On March 17, 1790, the revolutionary
National Assembly voted to issue a new paper currency called the assignat, and
in April, 400 million were put into circulation. Short of funds, the government
issued another 800 million at the end of the summer. By late 1791, 1.5 billion
assignats were circulating and purchasing power had decreased 14 percent. In
August 1793 the number of assignats had increased to almost 4.1 billion, its
value having depreciated 60 percent. In November 1795 the assignats numbered
19.7 billion, and by then its purchasing power had decreased 99 percent since
first issued. In five years the money of revolutionary France had become worth
less than the paper it was printed on.
Effect
The effects of this monetary collapse
were fantastic. A huge debtor class was created with a vested interest in the
inflation because depreciating assignats meant debtors repaid in increasingly
worthless money. Others had speculated in land, often former Church properties
the government had seized and sold off, and their fortunes were now tied to
inflationary rises in land values. With money more worthless each day,
pleasures of the moment took precedence over long-term planning and investment.
Goods were hoarded—and thus became
scarcer—because sellers expected higher prices tomorrow.
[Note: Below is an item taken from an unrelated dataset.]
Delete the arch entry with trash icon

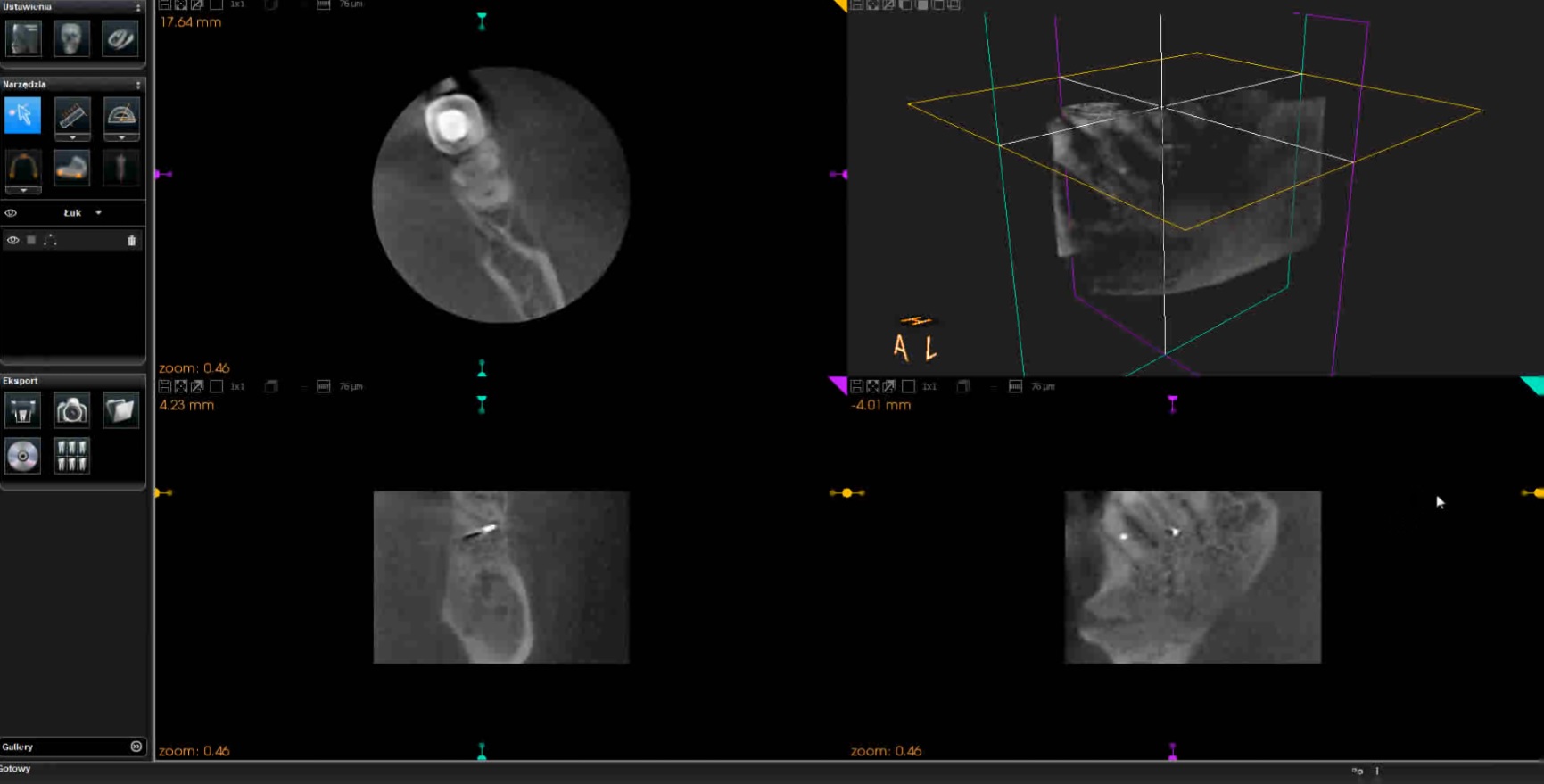(x=132, y=241)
Soap became so scarce
that Parisian washerwomen demanded that any sellers who refused to sell their
product for assignats should be put to death. In February 1793, mobs in Paris
attacked more than 200 stores, looting everything from bread and coffee to
sugar and clothing.
On whom did the burden of the
inflation mostly fall? The poorest. Financiers, merchants, and commodity
speculators who normally participated in international trade often could
protect themselves. They accumulated gold and silver and sent it abroad for
safekeeping; they also invested in art and precious jewelry. Their speculative
expertise enabled many of them to stay ahead of the inflation and to profit
from currency fluctuations. The working class and the poor in general had
neither the expertise nor the means to protect the little they had. They were
the ones who ended up holding the billions of worthless assignats.
Measures
Finally, on December 22, 1795, the
government decreed that the printing of the assignats should stop. Gold and
silver transactions were permitted again after having been banned and were
recognized as legally binding. On February 18, 1796, at 9 o’clock in the
morning, the printing presses, plates, and paper used to make assignats were
taken to the Place Vendôme and before a huge crowd of Parisians were broken and
burned.
Price Controls Follow
As the inflation grew worse, an outcry
was heard from “the people” that prices must be prevented from rising. On May
4, 1793, the National Assembly imposed price controls on grain and specified
that it could only be sold in public markets under the watchful eye of state
inspectors, who were also given the authority to break into merchants’ private
homes and confiscate hoarded grain and flour. Destruction of commodities under
government regulation was made a capital offense.